When we ordain people, we ask two questions about scripture:
“Do you accept the scriptures of the Old and New Testaments to be, by the Holy Spirit, the unique and authoritative witness to Jesus Christ in the church universal, and God’s word to you?” and
“Do you sincerely receive and adopt the essential tenets of the Reformed faith as expressed in the confessions of our church as authentic and reliable expositions of what scripture leads us to believe and do … as you lead the people of God?
So scripture is unique – not just one of many equally valid collections of stories and laws.
It is authoritative – it has weight, power, influence over our lives.
It is God’s word to us – that means it is something more than human words and is personal!
And finally, scripture leads us to believe and do particular things as people of God.
That’s more nuanced than, “God said it. I believe it. That settles it.”
And it is not just us Presbyterians who think that way about scripture.[1]
Amy-Jill Levine, professor of New Testament and Jewish Studies, writes,
“[Scripture] invites multiple interpretations while grounding diverse Jewish experiences – ancestry, history, homeland and diaspora, ethics and theology, practice and belief … [and] provoking questions individuals and generations will answer differently.”
Debra Dean Murphy, professor of religion at West Virginia Wesleyan, muses,
“Neither rule book for gatekeeping not field guide for an imagined apocalypse, the Bible scripts a community’s enactment of a strange, improbable story of divine-human encounter. The liturgy provides the Bible’s context and coherence, as bread and wine make alive in those gathered the Word who interprets the word for all.”
And Robin Lovin, an ordained Methodist minister, author, and professor of ethics, asserts,
“The Bible’s words come from other times and places. It becomes the word of God only after we recognize that its words and worlds are not of our own making.”
So then, what are we to make of these passages from Leviticus?
First, a prohibition against the people of God eating things like shrimp and lobster.
And then a prohibition against tattoos.
They are surrounded by many other rules, but the group here selected them because for all their scriptural weight, they are both largely ignored by Christians.

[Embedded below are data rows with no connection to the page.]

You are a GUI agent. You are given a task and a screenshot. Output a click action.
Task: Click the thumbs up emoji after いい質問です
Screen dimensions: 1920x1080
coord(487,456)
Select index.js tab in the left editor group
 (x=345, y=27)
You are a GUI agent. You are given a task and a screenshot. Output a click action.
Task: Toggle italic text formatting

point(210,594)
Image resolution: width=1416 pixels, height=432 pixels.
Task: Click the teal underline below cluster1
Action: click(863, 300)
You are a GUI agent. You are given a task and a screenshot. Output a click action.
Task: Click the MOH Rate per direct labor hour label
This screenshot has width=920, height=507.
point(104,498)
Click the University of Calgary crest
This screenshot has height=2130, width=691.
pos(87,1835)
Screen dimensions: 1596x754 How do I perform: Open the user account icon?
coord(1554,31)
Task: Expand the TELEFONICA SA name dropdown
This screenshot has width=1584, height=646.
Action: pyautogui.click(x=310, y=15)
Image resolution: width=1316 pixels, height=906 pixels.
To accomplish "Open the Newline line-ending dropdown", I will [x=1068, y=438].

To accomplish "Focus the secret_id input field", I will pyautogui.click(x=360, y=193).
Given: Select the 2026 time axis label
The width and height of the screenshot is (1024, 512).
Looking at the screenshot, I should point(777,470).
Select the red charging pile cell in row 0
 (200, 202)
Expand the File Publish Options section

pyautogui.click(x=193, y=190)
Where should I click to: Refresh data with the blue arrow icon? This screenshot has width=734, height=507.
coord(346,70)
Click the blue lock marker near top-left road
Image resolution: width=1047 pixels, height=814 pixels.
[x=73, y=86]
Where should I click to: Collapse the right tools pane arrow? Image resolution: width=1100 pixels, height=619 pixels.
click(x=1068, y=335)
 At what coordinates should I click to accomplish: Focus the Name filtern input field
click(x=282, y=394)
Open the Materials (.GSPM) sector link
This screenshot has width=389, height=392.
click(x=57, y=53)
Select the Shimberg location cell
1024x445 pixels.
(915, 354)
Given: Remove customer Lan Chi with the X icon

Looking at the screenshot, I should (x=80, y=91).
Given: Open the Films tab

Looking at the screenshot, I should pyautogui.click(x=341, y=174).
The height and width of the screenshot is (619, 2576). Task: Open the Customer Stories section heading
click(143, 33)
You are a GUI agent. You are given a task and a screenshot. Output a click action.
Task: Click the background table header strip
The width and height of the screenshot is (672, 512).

Oh we can acknowledge that they were once important for hygienic reasons, or to set God’s people apart from their neighbors, or as a test of faith and practice. (The original “Just do it!”)
Still, the early church struggled with what to do with such rules.
For those who grew up Jewish, the answer was obvious. The rules still applied.
But for those who were drawn to follow Christ from other faiths, Peter and Paul counseled leeway. They said food was no longer unclean. And that God was baptizing people like the Ethiopian eunuch who had been gashed. God was doing a new thing!
Because this “new thing” meant greater freedom, and because so many gentiles became Christian, and because grace is so beguiling, mostly ignoring Leviticus seemed to win the day!
But, for many, that leeway dries up when we get to the prohibition in Leviticus 18: “You shall not lie with a male as with a woman.” Suddenly, obeying the law becomes very important!
You can see why this is a difficult text, right?
It is not just the specific prohibition; it is a question about the nature of scripture.
Is scripture timeless or culturally bound?
Is it straight from God’s lips or necessarily limited by human language?
Is it the plain truth or subject to interpretation?
Presbyterian pastor and professor, Richard Boyce, reflects on our dilemma:[2]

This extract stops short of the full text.